Bold Coast Security Guidance
Your Incident Response Plan should note who is in charge of communications. This may be different individuals for internal and external parties.
You may also want to define who must approve communications with external parties such as the press, law enforcement, or customers. You may need to remind your staff during an incident that posting information to social media, or emailing family and friends details about the incident, is not permitted.
If you have contractual agreement for notification or legal requirements, it is helpful to save the timeliness requirements and points of contact in your Incident Response Plan. You should also note any internal parties such as a board of directors who must be notified, and in what time frame.

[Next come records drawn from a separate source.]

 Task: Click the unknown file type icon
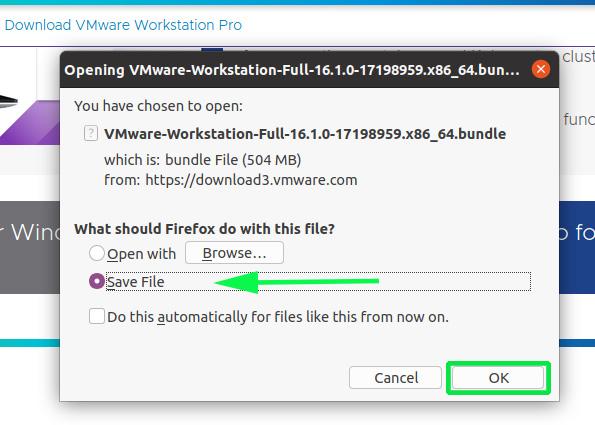pyautogui.click(x=91, y=134)
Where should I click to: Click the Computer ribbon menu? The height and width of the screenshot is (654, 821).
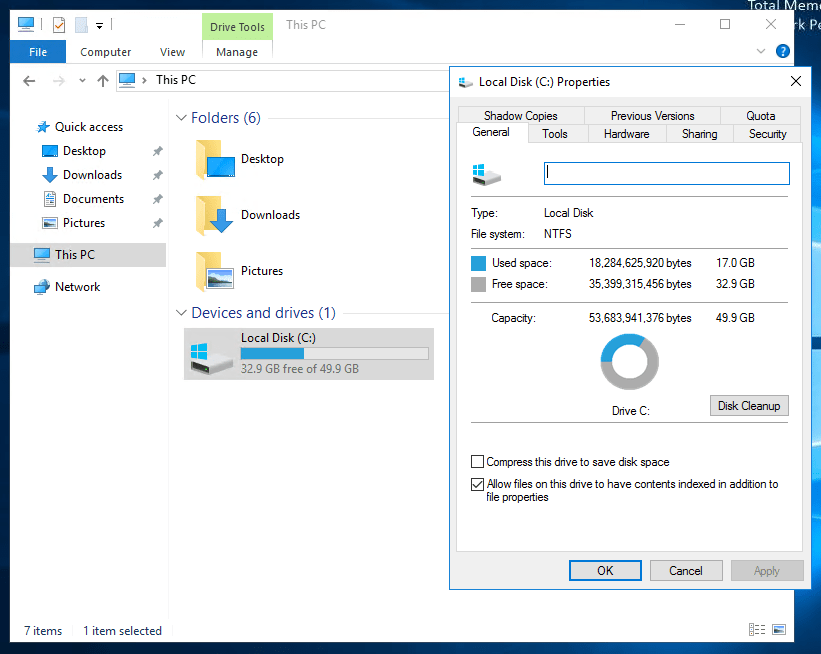tap(105, 51)
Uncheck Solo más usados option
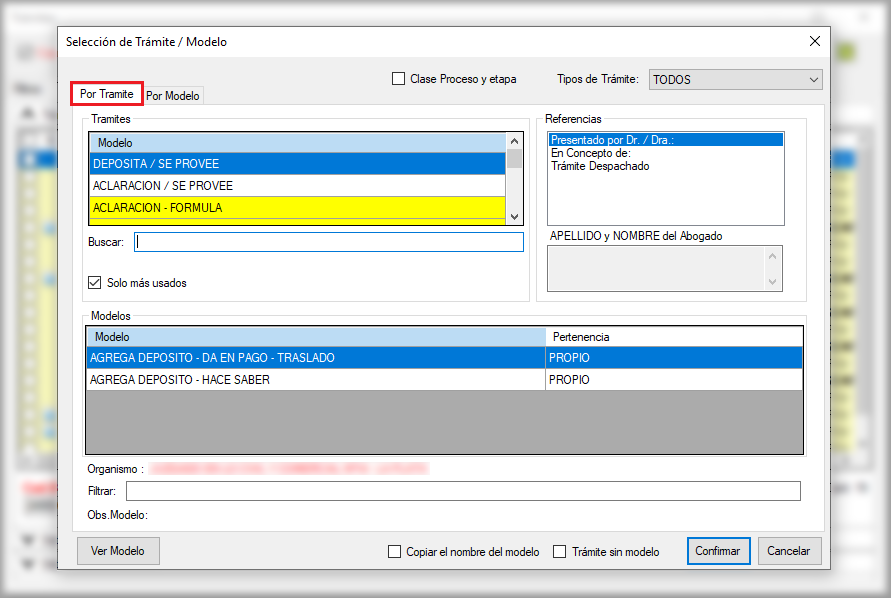The height and width of the screenshot is (598, 891). pyautogui.click(x=96, y=283)
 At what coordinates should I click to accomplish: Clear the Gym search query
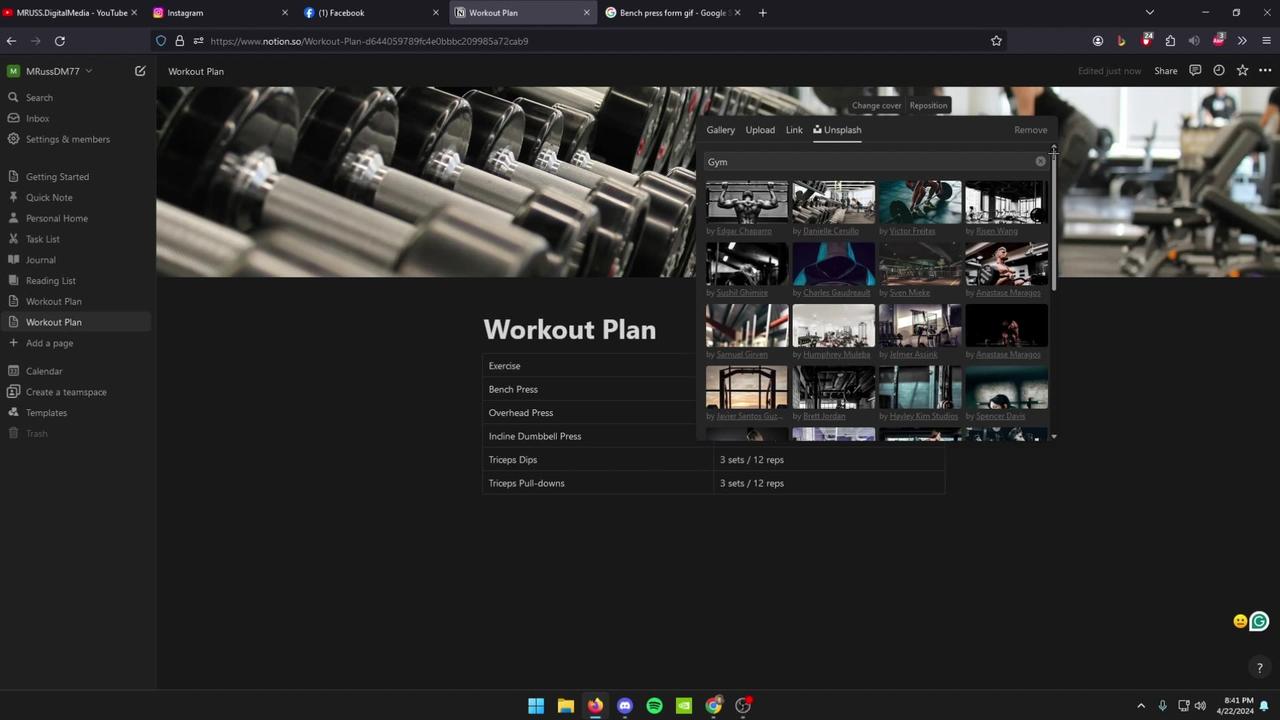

We recommend developing some templates for internal/external communications ahead of time.
DRAFT NIST SP 800-171 R2
Tracking and documenting system security incidents includes maintaining records about each incident, the status of the incident, and other pertinent information necessary for
forensics, evaluating incident details, trends, and handling . Incident information can be obtained from a variety of sources including incident reports, incident response teams, audit
monitoring, network monitoring, physical access monitoring, and user/administrator reports. Reporting incidents addresses specific incident reporting requirements within an
organization and the formal incident reporting requirements for the organization. Suspected security incidents may also be reported and include the receipt of suspicious email communications that can potentially contain malicious code. The types of security incidents reported, the content and timeliness of the reports, and the designated reporting
authorities reflect applicable laws, Executive Orders, directives, regulations, and policies.